And from your description, I might have been wrong in assuming Green Lantern was ever a good character to base a movie on. I still have no sense why that character ever became popular. At best, the Green Lanterns have the same problem that the Jedi do - intergalactic cops aren't inherently sympathetic, so you still have to do the work of making them sympathetic. The PT is an object lesson of the train wreck you get when you don't.
Which is what the movie got so wrong. Green Lantern, at least in my opinion, has always been at its best when it focused less on Hal Jordan and more on the various members of the Corp. Despite being the "main" Green Lantern, Hal has always been the dullest. He's just a traditional hero, and only ever had any real depth when he was famously paired with Green Arrow. Even that story was mostly Green Arrow showing him just how wrong most of his views on the world were.

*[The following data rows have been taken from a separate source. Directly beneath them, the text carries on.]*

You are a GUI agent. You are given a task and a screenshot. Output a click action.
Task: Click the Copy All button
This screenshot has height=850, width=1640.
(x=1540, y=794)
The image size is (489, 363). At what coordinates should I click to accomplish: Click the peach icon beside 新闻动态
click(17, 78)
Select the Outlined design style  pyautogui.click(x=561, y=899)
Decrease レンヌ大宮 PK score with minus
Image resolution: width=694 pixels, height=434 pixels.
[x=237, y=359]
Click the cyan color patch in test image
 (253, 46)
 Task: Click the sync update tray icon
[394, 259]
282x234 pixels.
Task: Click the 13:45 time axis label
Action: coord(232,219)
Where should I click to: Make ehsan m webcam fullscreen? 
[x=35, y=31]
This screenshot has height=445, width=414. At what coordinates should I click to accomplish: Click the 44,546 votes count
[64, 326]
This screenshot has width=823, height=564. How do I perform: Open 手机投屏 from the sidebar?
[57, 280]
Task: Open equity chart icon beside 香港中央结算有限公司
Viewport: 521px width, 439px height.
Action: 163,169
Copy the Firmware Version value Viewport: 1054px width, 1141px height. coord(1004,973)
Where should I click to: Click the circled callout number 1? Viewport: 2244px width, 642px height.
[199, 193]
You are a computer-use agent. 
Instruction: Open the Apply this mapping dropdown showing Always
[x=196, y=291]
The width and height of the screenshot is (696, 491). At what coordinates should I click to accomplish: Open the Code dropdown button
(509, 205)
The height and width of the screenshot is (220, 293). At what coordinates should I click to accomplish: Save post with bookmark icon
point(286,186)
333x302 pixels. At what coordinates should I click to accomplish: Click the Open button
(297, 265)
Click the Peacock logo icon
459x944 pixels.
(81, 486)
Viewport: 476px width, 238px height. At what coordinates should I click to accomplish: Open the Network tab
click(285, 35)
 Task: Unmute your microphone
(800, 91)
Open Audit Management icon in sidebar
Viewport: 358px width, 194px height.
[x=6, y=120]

The best Green Lantern stories are the epic space opera ones. Characters like Guy, crude but loyal, John, bitter and tortured, Kyle, thrust into this by fate and must overcome fear instead of being fearless, or the many other interesting alien members of the Corp. What about a character like Soranik Natu? One of the previous owners of her ring was a villain who conquered the planet with it, and who is seen as Hitler by his people, and the symbol of the Green Lanterns as a swastika. Her struggle to deal with the hatred she receives from her own people for wearing the ring was a compelling story in the comics. Hal? Hal is just boring and lifeless compared to all of these other people. He's Mr. Perfect.